These questions are dissected throughout seven rooms in the exhibition, acting as so many case studies along thematic lines: Arcadia and the Pastoral, Anxiety and Theatricality, Venus and Eros, Apollo, Parnassus and Poetry, Pan and the Bacchanalia, and the Four Seasons. From the first room onwards, the answer is obvious: Twombly extracts the very essence of Poussin's explorations, turning them into raw pictorial gestures. The lush, dark green trees reflected in the mirror-like pools of Poussin's "Landscape with Travelers Resting" (1648), re-emerge untamed in Twombly's 1985 series "Untitled (Basano in Teverina)" with its somber jades and fluid whites. In his 1978 "Venus + Adonis," the names of the mythical lovers hang over a throbbing vaginal red heart, intensifying the eroticism of Poussin's version, in which the goddess gazes amorously at her mortal companion. "To my mind once does not put oneself in place of the past," said Twombly, "one only adds a new link."
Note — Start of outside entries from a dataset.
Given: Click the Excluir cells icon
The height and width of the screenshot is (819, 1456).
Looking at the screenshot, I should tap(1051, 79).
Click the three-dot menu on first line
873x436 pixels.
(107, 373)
"Twombly and Poussin: Arcadian Painters" is built on the idea that Western art history is a continuous line stretching unbroken from antiquity to the present. Like the story of Venus and Adonis, this continuity is a constructed myth, serving the belief, as Thomas McEvilley writes, that art history "expresses the self-realizing tendency of Universal Spirit." Far from addressing, and questioning, this fallacious foundation, Twombly reinforced the myth by inscribing himself in the lineage, in the very same way Poussin did in the 17th century, by actualizing antique themes. The exhibition basks in a reassuring, if flawed, feeling of permanence.
 
This doesn't mean that Poussin and Twombly are unable to stir intense reactions. Last Sunday, Poussin's "The Adoration of the Golden Calf" (1634), together with another smaller painting, were defaced in London's National Gallery by an unnamed 57-year-old man, who sprayed the biblical scene with dark red paint. His act is still unexplained — the vandal was perhaps inspired by Rosicrucian theories that Poussin's paintings hold secret codes, the Guardian's Jonathan Jones has ventured. Four years ago, self-proclaimed French artist Rindy Sam kissed the white expanse of Twombly's "Phaedrus" displayed at the Collection Lambert in Avignon, leaving a red lipstick mark on the painting, estimated then at $2 million. "I just gave a kiss," Sam said at the time. "It was a gesture of love." Even in the conflicted passions Poussin and Twombly's works inspire chime in unison.